Democrat Patsy Kinsey is the new mayor of Charlotte – the second woman to hold the job – after the City Council on Monday chose her to replace Anthony Foxx, who will become the next U.S. Secretary of Transportation.
Kinsey, 72, will be mayor until December, when a new mayor is sworn in after the fall elections.
Kinsey was a close political ally of Foxx during his nearly four years as mayor. Like Foxx, she has been an ardent supporter of the streetcar, and she supported an $816 million capital plan that Foxx also backed.
“I am humbled and honored to be mayor,” Kinsey said during brief remarks after being sworn in.
After Foxx resigned Monday in a special meeting, the City Council moved swiftly to elevate Kinsey into the top elected post with a 6-2 vote, even though council members could have waited days or weeks to allow more people to apply.
Claire Fallon, a Democrat, voted against the move because she said the city should give more people an opportunity to seek the job.

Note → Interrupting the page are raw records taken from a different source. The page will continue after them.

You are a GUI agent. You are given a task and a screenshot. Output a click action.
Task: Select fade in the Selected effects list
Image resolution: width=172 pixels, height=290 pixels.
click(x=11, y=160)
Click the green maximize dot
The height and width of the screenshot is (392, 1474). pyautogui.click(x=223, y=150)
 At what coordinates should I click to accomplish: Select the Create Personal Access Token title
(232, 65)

“It’s not fair to the community,” said Fallon, who was joined by Democrat Beth Pickering in voting no.
When asked about Fallon’s criticism that the process was rushed, Kinsey said, “I honor that opinion.” She added, “Right now it’s important for the city to have continuity.”
Kinsey will not run for mayor. But she said she plans to again seek her District 1 council seat, which she held since 2003 and vacated Monday.

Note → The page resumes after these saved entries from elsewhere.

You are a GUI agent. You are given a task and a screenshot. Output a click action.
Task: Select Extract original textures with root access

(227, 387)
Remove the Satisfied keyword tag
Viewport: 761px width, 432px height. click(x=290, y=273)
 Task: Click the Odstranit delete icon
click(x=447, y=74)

For the next six months, Kinsey will receive a boost in pay. The mayor’s job pays $40,000 a year in salary, expenses and allowances. Council members receive about $30,000 overall.
The City Council must now find a replacement for Kinsey in District 1. The city has proposed that any interested candidates – they must be Democrats and live in the district – apply by July 15.
Quiet yet skeptical
Kinsey, who served on the Mecklenburg Board of County Commissioners from 1990 to 1994, is one of the council’s quietest members. She rarely, if ever, makes political speeches from the dais.

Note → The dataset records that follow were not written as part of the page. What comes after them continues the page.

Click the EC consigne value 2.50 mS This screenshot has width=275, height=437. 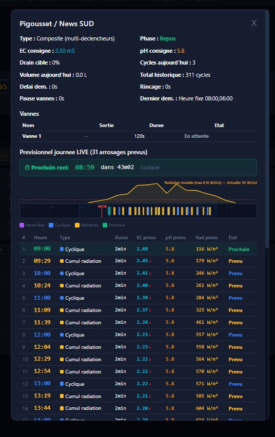point(65,51)
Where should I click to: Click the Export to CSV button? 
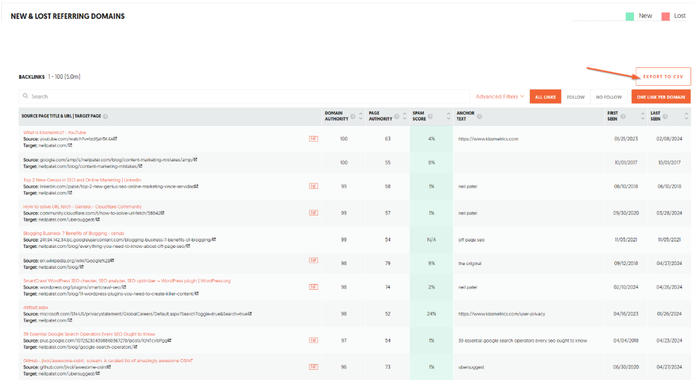pos(663,77)
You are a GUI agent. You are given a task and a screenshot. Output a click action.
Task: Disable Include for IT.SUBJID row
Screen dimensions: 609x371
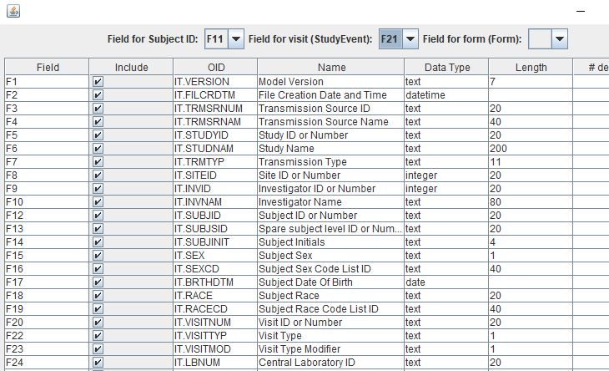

On one of her more passionate issues – extending city health benefits to same-sex partners – Kinsey worked behind the scenes.
Though she often voted in support of Foxx’s agenda, Kinsey did not always follow his lead.
One issue that will be decided during her tenure as mayor is a new policy designed to set aside some future housing units at transit stations for low-income residents, while encouraging more market-rate housing to be built.
Kinsey last week asked that the proposal be deferred. She did not like a provision that would allow 100 percent of residential units in one building of a complex to be subsidized.
On the other hand, Foxx said he would have vetoed the entire plan because he felt it made it too difficult to build low-income housing.
During Foxx’s time as mayor, he pushed council members to expand the scope and size of city financial incentives to persuade companies to relocate to Charlotte or expand their operations.
Closed-session minutes show that Kinsey was often a skeptic of such deals. She voted in closed session in 2011 against giving Chiquita Brands International millions of city dollars to help offset the company’s moving expenses.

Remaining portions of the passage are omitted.